Melissa Valdellon

Patient case for August 25, 2023

A 69 year old patient was coming in for her 6 month follow up for moderate NPDR OU. She reports that there has been no vision or other ocular changes since the last visit.

Systemically, she has DM2 with a latest HbA1C of 8.1 from March, HTN, hepatitis B, psoriasis, stage 4 chronic kidney disease, hyperlipidemia, GERD, and liver cirrhosis. She is taking a lot of medications including atorvastatin, entecavir, furosemide, insulin, labetalol, and semaglutide with reported good compliance.

She came to the exam uncorrected with a VA of OD 20/70, OS 20/40, pinhole to OD 20/50 and no improvement in OS.

Anterior segment is stable to previous visits with clear PC-IOLs. Posterior segment shows stable moderate NPDR both eyes.

This doesn’t sound like anything unusual for this patient, we’d been monitoring her every six months for moderate NPDR since she first came to us in 2021. So why am I writing about her now?

For each of her prior visits, she had been able to see 20/25 or 20/30 with correction or pinhole. This was a change and decrease in vision, even though the patient herself had not noticed.
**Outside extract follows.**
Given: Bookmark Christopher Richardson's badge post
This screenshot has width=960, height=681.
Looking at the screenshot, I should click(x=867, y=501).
I get it. In a busy and crazy clinic like the community clinic I am in, it’s easy to just follow the plan and call it a day. But when something is different, it warrants digging a little deeper. So I had the student build the trial frame for this patient based on the prescription we found in January and her vision still did not improve.
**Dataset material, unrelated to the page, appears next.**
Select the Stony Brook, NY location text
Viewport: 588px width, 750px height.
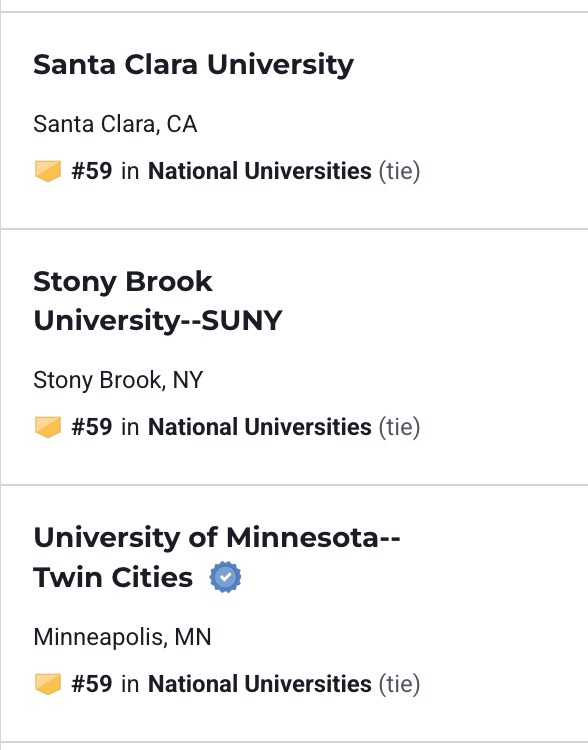pyautogui.click(x=118, y=380)
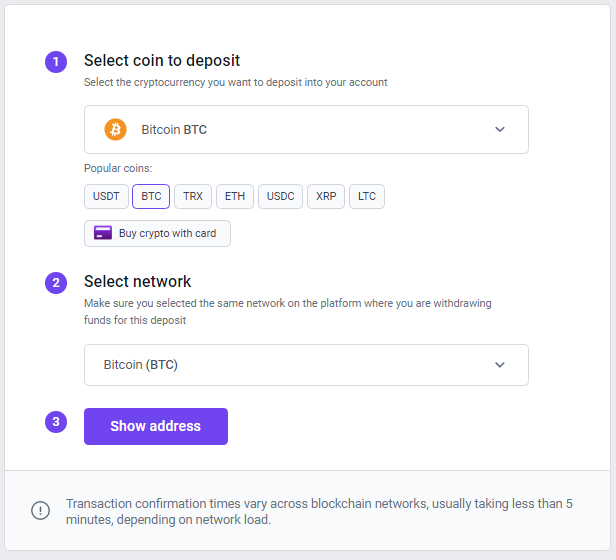
Task: Open the Bitcoin BTC coin selector
Action: [306, 129]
The student was concerned that some of the hard exudates we saw were approaching the foveas and could be causing some macular edema so we took an updated OCT. At first glance, the student said everything looked fine. All retinal layers were intact and there was actually no evidence of macular edema. So if there wasn’t any edema and her refraction did not improve anything, why did this patient have reduced visual acuity?

Thankfully, when we looked at the OCT a little closer, we noticed actually a fair amount of vitreomacular traction in both eyes, enough to cause a little bit of distortion to the retinal layers, although she was correct, everything was still intact.
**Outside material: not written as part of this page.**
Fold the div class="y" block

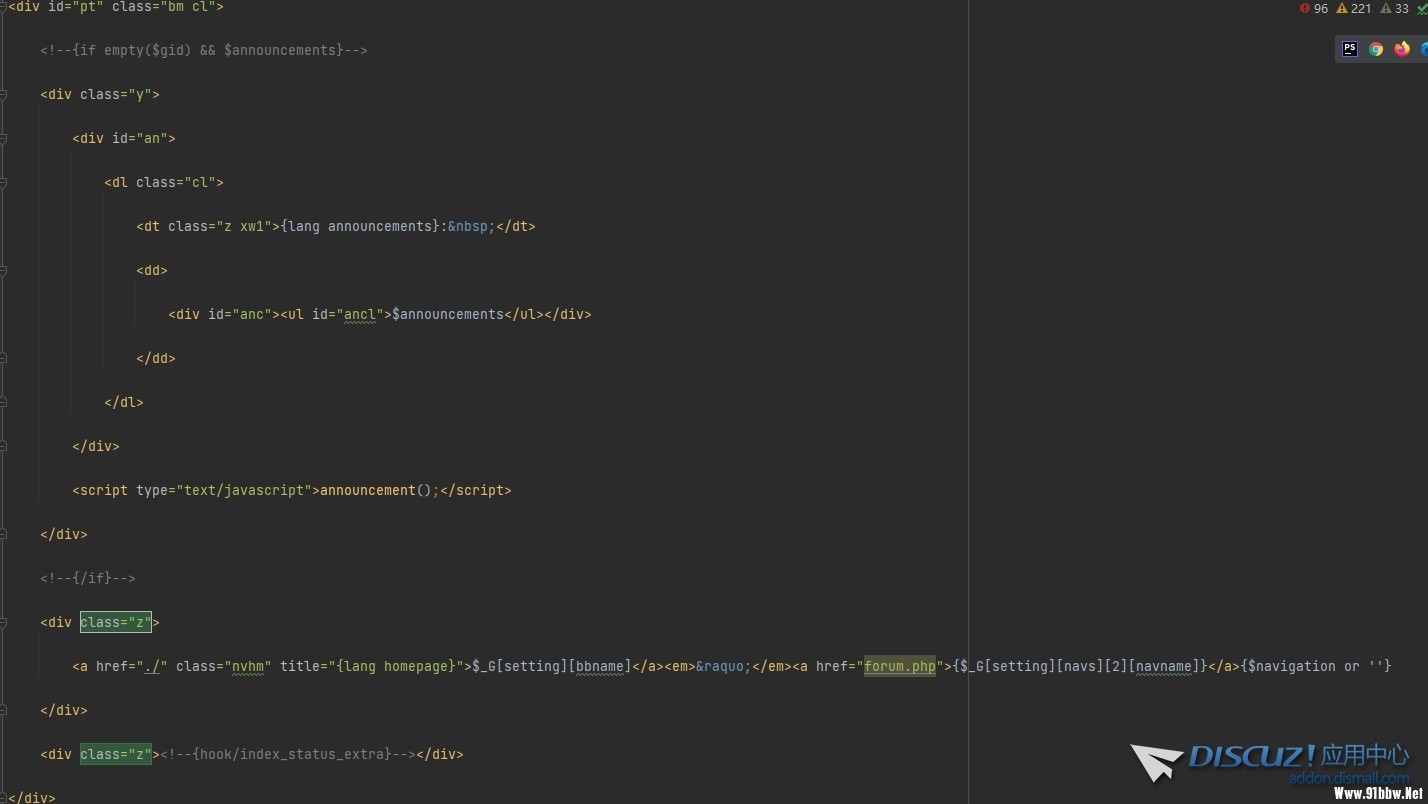4,95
Now I felt a little better having a reason for this patient’s change in vision, but it got the student and I to have a conversation about how putting all this information together was important in helping us determine how to manage the patient moving forward. Did we need to refer her out to retina or could we still see her? Did we need to modify our follow up plan?

We opted to follow her a little more closely than 6 months and we’ll see how it goes from there.

Are there any takeaways or other points of discussion from you at this point? I’m always interested.